21.2 Linked-list representation of disjoint sets

A simple way to implement a disjoint-set data structure is to represent each set by a linked list. The first object in each linked list serves as its set's representative. Each object in the linked list contains a set member, a pointer to the object containing the next set member, and a pointer back to the representative. Each list maintains pointers head, to the representative, and tail, to the last object in the list. Figure 21.2(a) shows two sets. Within each linked list, the objects may appear in any order (subject to our assumption that the first object in each list is the representative).

Figure 21.2: (a) Linked-list representations of two sets. One contains objects b, c, e, and h, with c as the representative, and the other contains objects d, f, and g, with f as the representative. Each object on the list contains a set member, a pointer to the next object on the list, and a pointer back to the first object on the list, which is the representative. Each list has pointers head and tail to the first and last objects, respectively. (b) The result of UNION(e, g). The representative of the resulting set is f.

With this linked-list representation, both MAKE-SET and FIND-SET are easy, requiring O(1) time. To carry out MAKE-SET(x), we create a new linked list whose only object is x. For FIND-SET(x), we just return the pointer from x back to the representative.

A simple implementation of union

The simplest implementation of the UNION operation using the linked-list set representation takes significantly more time than MAKE-SET or FIND-SET. As Figure 21.2(b) shows, we perform UNION(x, y) by appending x's list onto the end of y's list. We use the tail pointer for y's list to quickly find where to append x's list. The representative of the new set is the element that was originally the representative of the set containing y. Unfortunately, we must update the pointer to the representative for each object originally on x's list, which takes time linear in the length of x's list.

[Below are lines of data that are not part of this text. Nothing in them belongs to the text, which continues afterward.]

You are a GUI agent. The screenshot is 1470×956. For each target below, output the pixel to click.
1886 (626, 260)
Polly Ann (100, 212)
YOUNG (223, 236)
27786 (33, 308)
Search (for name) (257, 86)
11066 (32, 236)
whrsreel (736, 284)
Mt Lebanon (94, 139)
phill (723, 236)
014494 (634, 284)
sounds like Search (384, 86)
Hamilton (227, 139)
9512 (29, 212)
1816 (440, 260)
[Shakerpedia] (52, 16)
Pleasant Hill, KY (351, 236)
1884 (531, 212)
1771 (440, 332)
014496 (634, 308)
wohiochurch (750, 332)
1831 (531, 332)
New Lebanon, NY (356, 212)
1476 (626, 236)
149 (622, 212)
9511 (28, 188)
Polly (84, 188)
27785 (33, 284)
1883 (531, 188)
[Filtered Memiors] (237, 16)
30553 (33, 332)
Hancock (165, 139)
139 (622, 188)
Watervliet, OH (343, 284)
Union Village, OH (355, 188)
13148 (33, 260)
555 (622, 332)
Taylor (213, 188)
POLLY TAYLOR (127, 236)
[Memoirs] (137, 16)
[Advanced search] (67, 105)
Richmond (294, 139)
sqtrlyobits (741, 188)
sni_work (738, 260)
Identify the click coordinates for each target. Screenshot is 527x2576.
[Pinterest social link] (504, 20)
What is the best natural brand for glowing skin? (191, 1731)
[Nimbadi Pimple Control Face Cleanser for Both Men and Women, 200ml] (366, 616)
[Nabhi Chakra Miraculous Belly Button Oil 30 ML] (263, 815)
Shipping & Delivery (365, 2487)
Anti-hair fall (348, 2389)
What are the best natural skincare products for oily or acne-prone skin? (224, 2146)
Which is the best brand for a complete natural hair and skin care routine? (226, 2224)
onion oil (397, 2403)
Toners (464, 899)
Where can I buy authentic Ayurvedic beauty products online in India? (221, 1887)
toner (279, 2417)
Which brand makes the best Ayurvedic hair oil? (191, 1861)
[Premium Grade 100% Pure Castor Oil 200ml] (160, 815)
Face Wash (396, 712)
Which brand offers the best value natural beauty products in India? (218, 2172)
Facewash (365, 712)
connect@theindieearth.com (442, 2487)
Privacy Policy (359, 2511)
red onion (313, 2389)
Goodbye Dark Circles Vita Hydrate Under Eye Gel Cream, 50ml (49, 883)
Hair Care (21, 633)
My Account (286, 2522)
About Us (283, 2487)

In fact, it is not difficult to come up with a sequence of m operations on n objects that requires Θ(n²) time. Suppose that we have objects x₁, x₂, ..., x_n. We execute the sequence of n MAKE-SET operations followed by n - 1 UNION operations shown in Figure 21.3, so that m = 2n - 1. We spend Θ(n) time performing the n MAKE-SET operations. Because the ith UNION operation updates i objects, the total number of objects updated by all n - 1 UNION operations is

Operation	Number of objects updated

MAKE-SET(x₁)	1
MAKE-SET(x₂)	1
⋮	⋮
MAKE-SET(x_n	1
UNION(x₁, x₂)	1
UNION(x₂, x₃)	2
UNION(x₃, x₄)	3
⋮	⋮
UNION(x_n-1, x_n)	n - 1

Figure 21.3: A sequence of 2n - 1 operations on n objects that takes Θ(n²) time, or Θ(n) time per operation on average, using the linked-list set representation and the simple implementation of UNION.

The total number of operations is 2n - 1, and so each operation on average requires Θ(n) time. That is, the amortized time of an operation is Θ(n).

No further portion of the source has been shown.